A last will and power of attorney are important parts of any estate plan. Together these documents can provide a great many protections as you plan for the future.
What Is a Last Will and Testament?
A last will and testament is a document that allows you to decide who will inherit your assets after you die. As the testator, you select who your heirs will be and what they each will receive.
You also name an executor, who will be responsible for distributing your assets in accordance with your wishes. A last will can also be used to name a guardian for your minor child. Last wills must be signed in front of witnesses.
What Is a Power of Attorney?
A power of attorney (POA) is a legal document that authorizes someone else (called the attorney in fact) to make business, legal, and financial decisions on your behalf. If you become unable to manage your own affairs, the person you choose will be able to do it for you. Your attorney in fact will be able to pay your bills, make repairs to your home, sell your car, run your business, and more.
If you do not have a power of attorney, a court proceeding is necessary to prove you are mentally incompetent and have a guardian appointed.
If you execute a power of attorney, you can choose the person you prefer and there is no delay between the time you need someone to handle your affairs and the time they can do so.
Each state has its own power of attorney form. The document must be signed and notarized in most states to be valid.

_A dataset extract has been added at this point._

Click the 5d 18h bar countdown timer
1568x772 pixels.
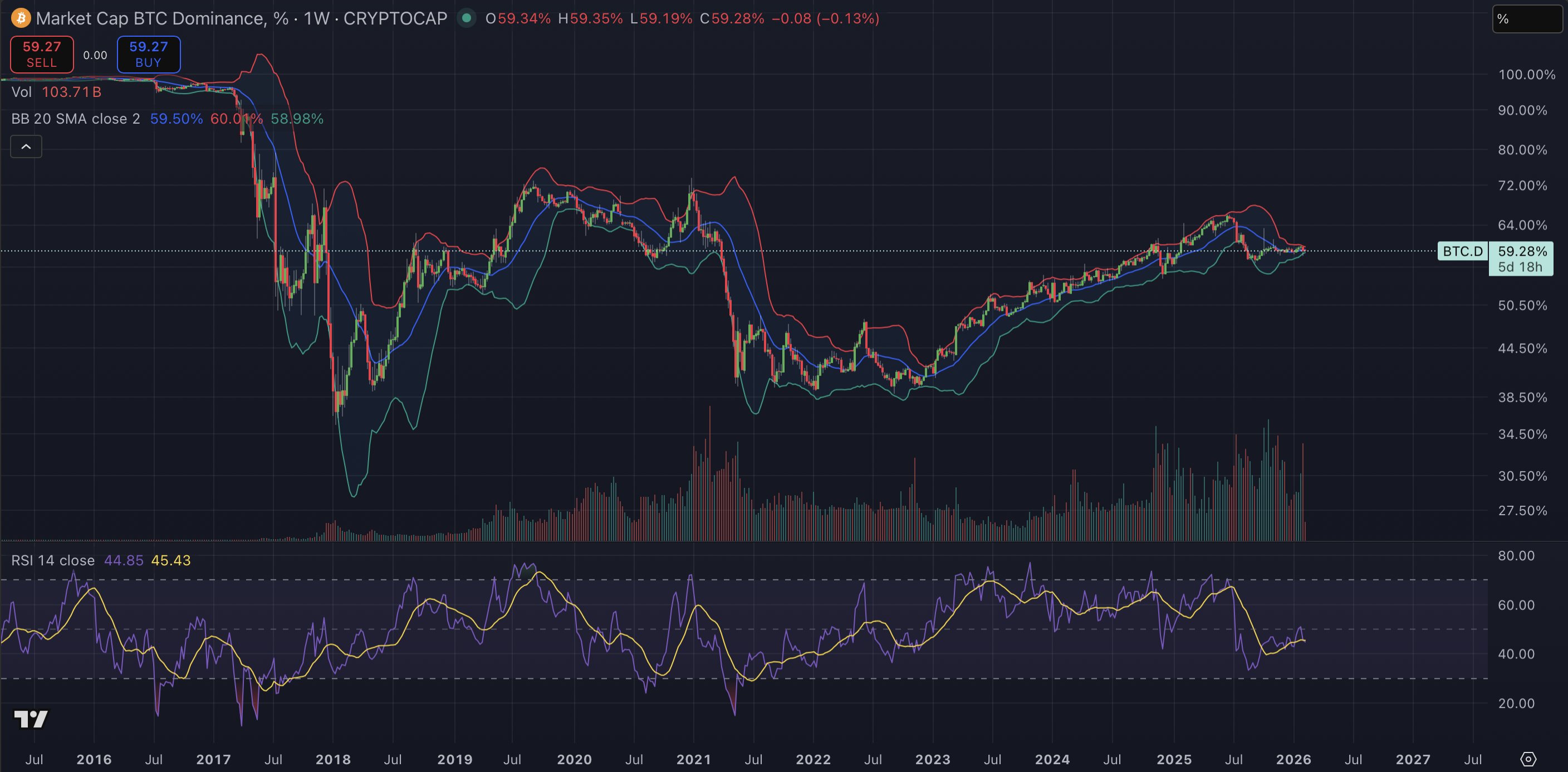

Types of Powers of Attorney
While all powers of attorney serve the same function of giving someone else authority to act for you, there are several types:
- A durable power of attorney. This type is applicable from the date it is executed. If you sign it today, your son can manage your bank account tomorrow without any further authorization. It doesn’t matter whether you are incompetent or not.
- A springing power of attorney. This type of is executed but does not go into effect until the occurrence of some event, usually the incapacity of the person creating the form. If you create a springing power of attorney today, your son cannot access any of your financial affairs until you are unable to do so yourself. Generally, a physician’s letter or documentation is necessary to place this type of power of attorney into effect.
It is also possible to pick and choose what authority your power of attorney will give your attorney in fact. Some states have boxes you can check so you can choose specific types of authority to give. A financial power of attorney might give your son only the right to manage your financial affairs, such as paying bills, but not the right to do things such as sell your real estate.
Hand In Hand
It is almost always recommended that you create a will and power of attorney together. The power of attorney provides protection during your lifetime, while the will provides protection after your death. Together they provide an ongoing umbrella of protection for your assets.